Sayfa alıntısı:
Kırkıncı yılına yaklaştığım meslek hayatımda çok farklı insanlarla tanışma ve onların iş dünyasına, inşaat sektörüne, hayata dair görüşlerini öğrenme şansım oldu. Bu 3 bölümlük yazı dizimde, onların bana anlattıkları ile kendi deneyimlerimin sentezinden yola çıkarak bir PROJE YÖNETİCİSİNİN verimliliğini nasıl artırabileceğine ilişkin düşüncelerimi sizlerle paylaşmak istiyorum...
MAKALEYİ ŞANTİYE'NİN 389. SAYISININ E-DERGİ VERSİYONUNDAN OKUMAK İÇİN LÜTFEN TIKLAYIN
YAZAN: Cem Kafadar / 1inşaat Danışmanlık Kurucusu - İnşaat Müh. / http://cemkafadar.net/
“Olumlu Yaklaşım” çözüm getirir
Şantiyelerde kaynaklar kısıtlı ama istenenler adeta sınırsızdır. Mühendisliğin yazılı olmayan bir tanımının, “Minimum kaynakla maksimum verimliliği sağlamak” olduğunu düşünürsek, aldığımız mühendislik eğitiminin bizi bu çelişkiye erken yaşlardan itibaren hazırladığı görülür aslında. Burada sorun, kaynakların yetersiz oluşundan yola çıkarak, işin sonuçlanamayacağına dair bir yaklaşım ortaya çıktığında başlar. Herkesin işin istenen sürede ve bütçede yapılamayacağına dair bahanelerini masaya getirdiği bir toplantıyı düşünebiliyor musunuz? Böyle bir toplantıdan sonuç alınabilir mi? Oysa mevcut veriler iyi değerlendirildiğinde, daha önce fark edilmemiş bir çözümün bir yerlerde saklı olduğu görülecektir. İşte olumlu yaklaşım, çözüme yönelik süreci beslerken, olumsuz beklentiler olası çözümleri daha doğmadan öldürmektedir.

Verilen bilgiler:
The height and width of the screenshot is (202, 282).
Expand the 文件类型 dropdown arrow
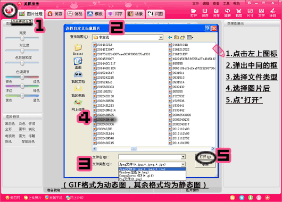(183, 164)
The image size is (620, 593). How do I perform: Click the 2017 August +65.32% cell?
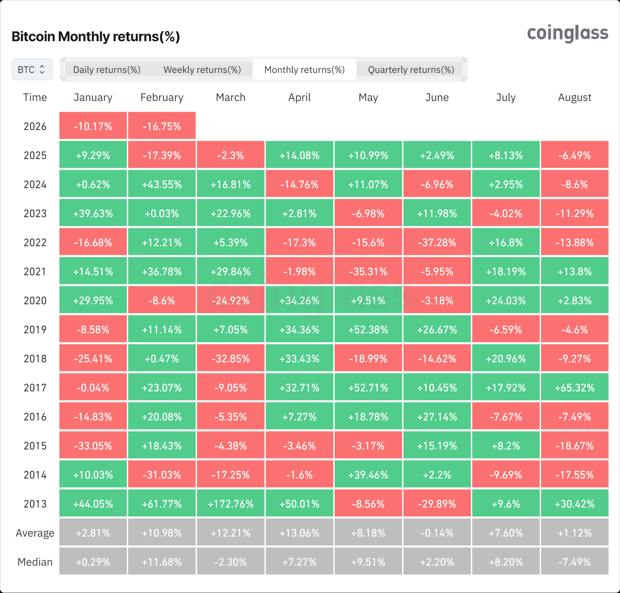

İstenenler:
• a. Sayfa alıntısında "Kırkıncı yılına yaklaştığım" sözleriyle başlayıp "sizlerle paylaşmak istiyorum..." sözlerine kadar süren bölümü aynen tekrar yazın.
• b. Sayfa alıntısının ilk paragrafına göre yazar, tanıştığı insanların hangi konulardaki görüşlerini öğrenmiştir? Hepsini sıralayın.
Bu malzemeyi kullanmanıza gerek yoktur.

Cevaplar:
• a.
Kırkıncı yılına yaklaştığım meslek hayatımda çok farklı insanlarla tanışma ve onların iş dünyasına, inşaat sektörüne, hayata dair görüşlerini öğrenme şansım oldu. Bu 3 bölümlük yazı dizimde, onların bana anlattıkları ile kendi deneyimlerimin sentezinden yola çıkarak bir PROJE YÖNETİCİSİNİN verimliliğini nasıl artırabileceğine ilişkin düşüncelerimi sizlerle paylaşmak istiyorum...

• b. İş dünyası, inşaat sektörü, hayat